WHAT TO DO → Reproduce the lines verbatim, starting at the line with "Find the location" and continuing through the final line, with the pictures left out.

AVAILABLE DATA →
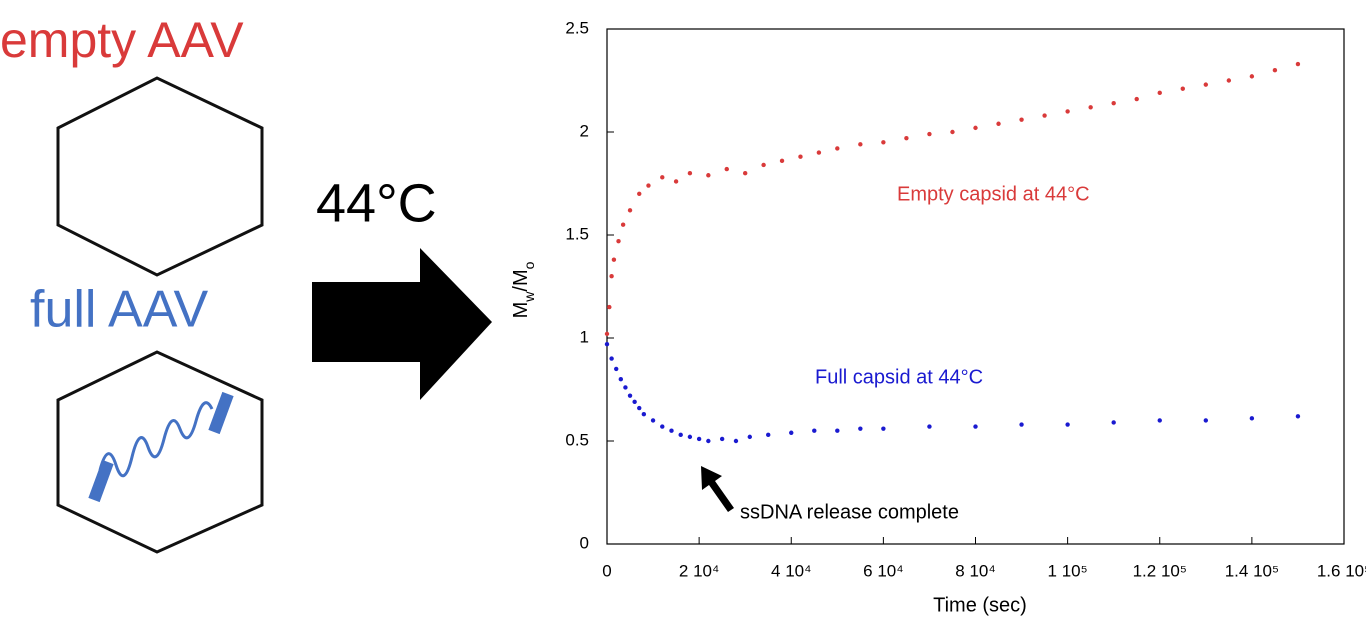  I want to click on condition-label: 44°C, so click(376, 203).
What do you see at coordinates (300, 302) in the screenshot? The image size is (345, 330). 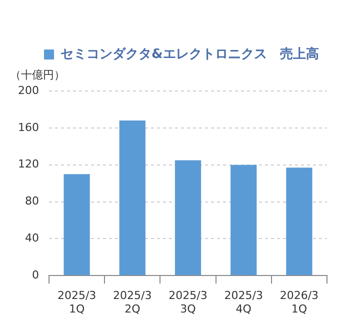 I see `x-tick-label: 2026/3 1Q` at bounding box center [300, 302].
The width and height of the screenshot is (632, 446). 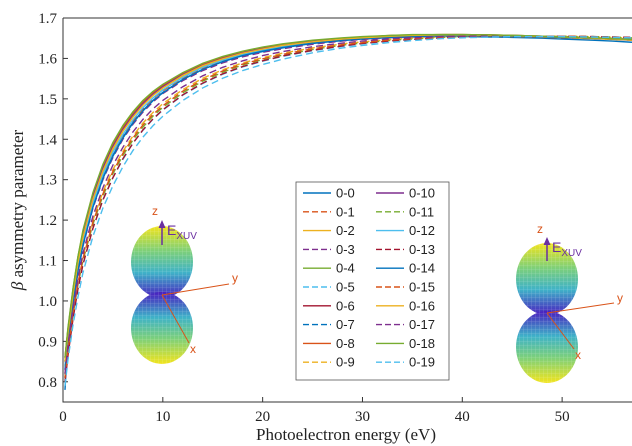 I want to click on y-axis-label: β asymmetry parameter, so click(x=18, y=210).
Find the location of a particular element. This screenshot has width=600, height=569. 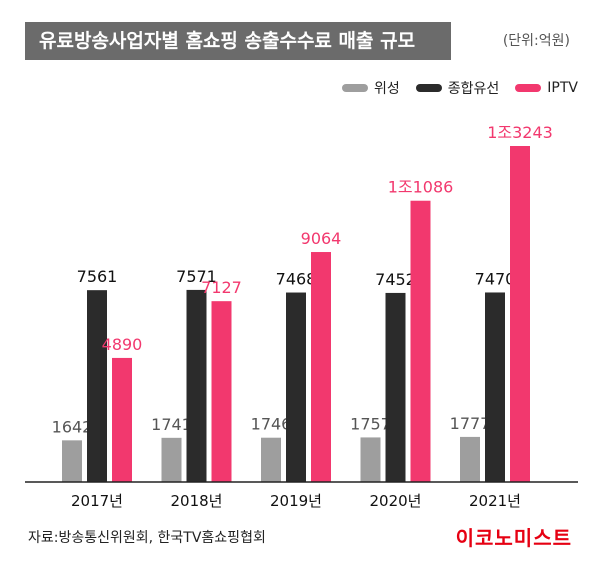

data-label-cable-5: 7470 is located at coordinates (496, 278).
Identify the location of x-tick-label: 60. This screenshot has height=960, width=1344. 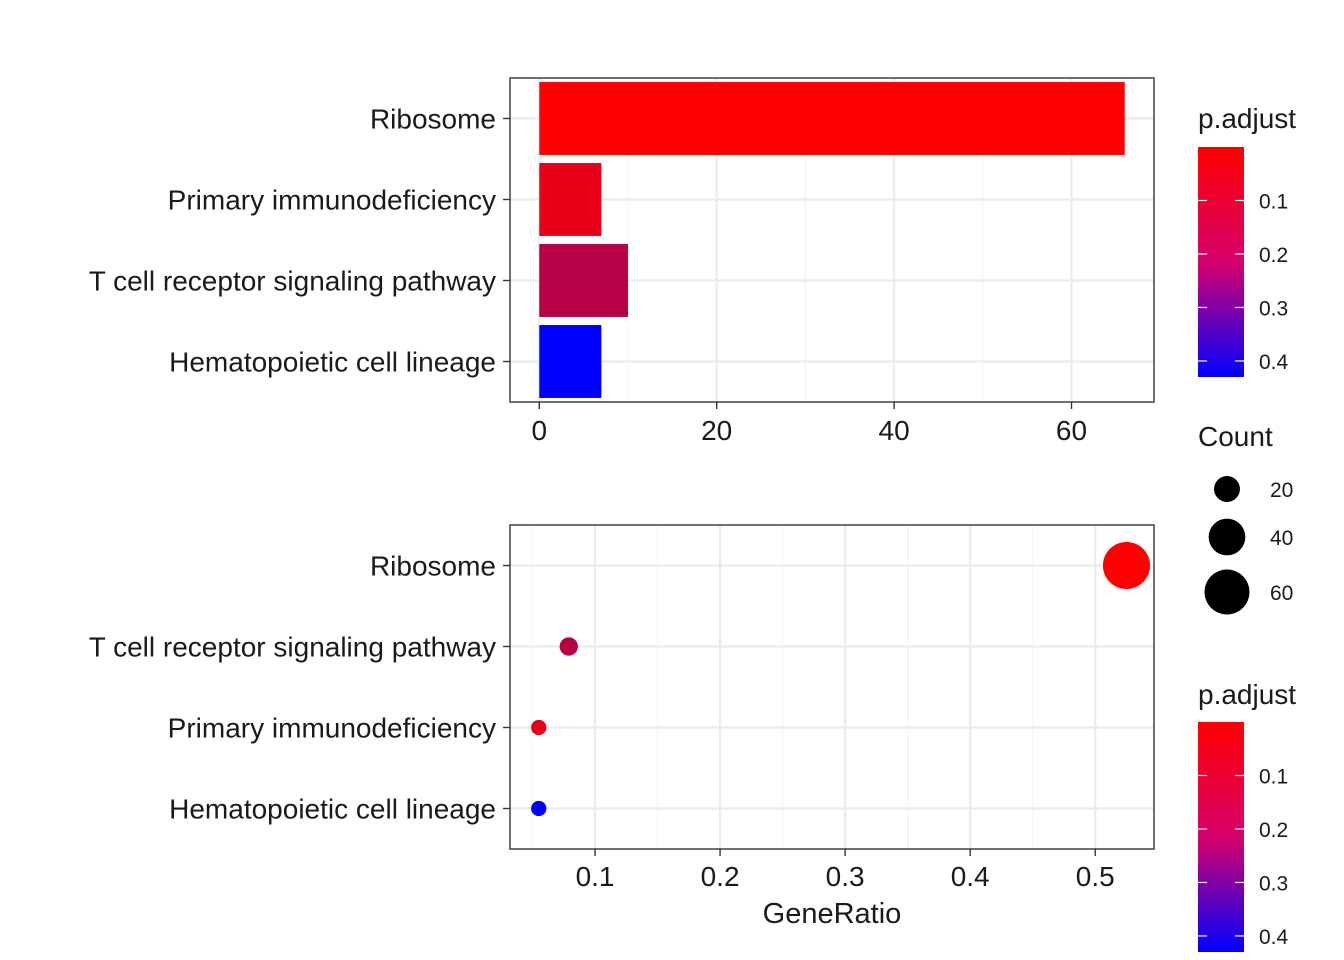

ANSWER →
Find the location of a particular element. This screenshot has width=600, height=569. 

data-label-cable-5: 7470 is located at coordinates (496, 278).
Identify the location of x-tick-label: 60. This screenshot has height=960, width=1344. 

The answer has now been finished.